- _Written task A_
Name every place the RAF Stormy Down text mentions other than Stormy Down itself.

Royal Air Force Stormy Down, or more simply RAF Stormy Down is a former Royal Air Force station located near Pyle, Bridgend and opened in 1940.

History

It was an armament training school for the Royal Air Force (RAF) then after they departed the French took the station over and later American forces were also stationed at 'Stormy'.  Flying ceased in August 1944 due to the dangerous grass landing strip. However the airfield continued to be used for occasional private aircraft and a glider club for a number of years.

Stormy Down parented the RAF marine base at Porthcawl harbour. Once Stormy Down closed, the Sea Rescue unit at Porthcawl was parented by St Athan.  Known as 1105 Marine craft unit, it had three 43 ft range safety launches. It was still operating in 1958.
Stormy Down ceased use as a flying station because the chalk was collapsing due to the rain. Once the RAF personnel left it became a French Air Force and Naval Aviation Initial Training school. The airfield continued in use by an Air Training Corps gliding school and then a gliding club. There was only one aircraft landing there after the field shut and the pilot was lucky to escape prosecution.
The only American involvement was the garaging of two Piper Cub reconnaissance aircraft from Porthcawl.

- _Written task B_
Reproduce the records below line for line, leaving out the pictures.

- _Extracted data_
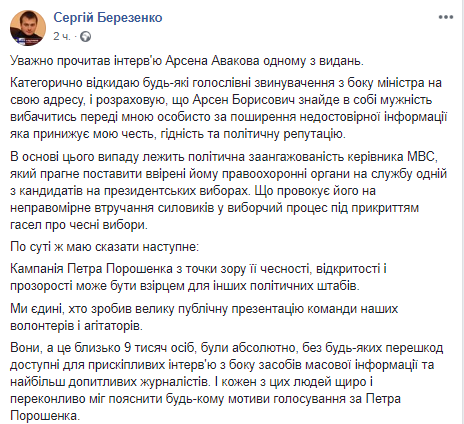Open the Сергій Березенко profile name link
The height and width of the screenshot is (424, 464).
(108, 18)
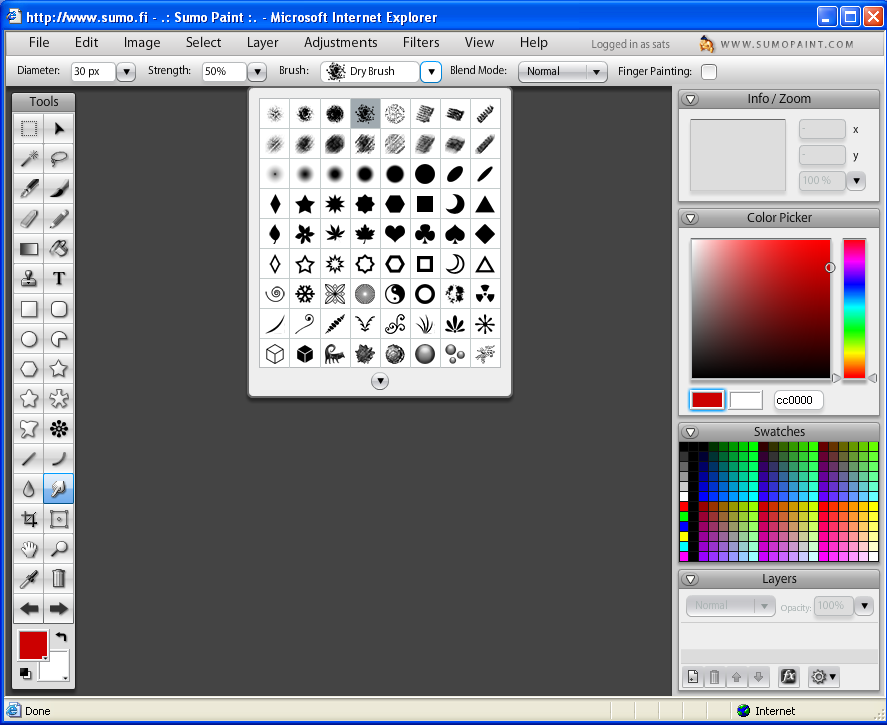Select the yin-yang brush shape
Image resolution: width=887 pixels, height=725 pixels.
(x=395, y=293)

- _Correct answer A_
Pyle, Bridgend, Porthcawl, St Athan

- _Correct answer B_
Open the Сергій Березенко profile name link
The height and width of the screenshot is (424, 464).
(108, 18)
Select the yin-yang brush shape
Image resolution: width=887 pixels, height=725 pixels.
(x=395, y=293)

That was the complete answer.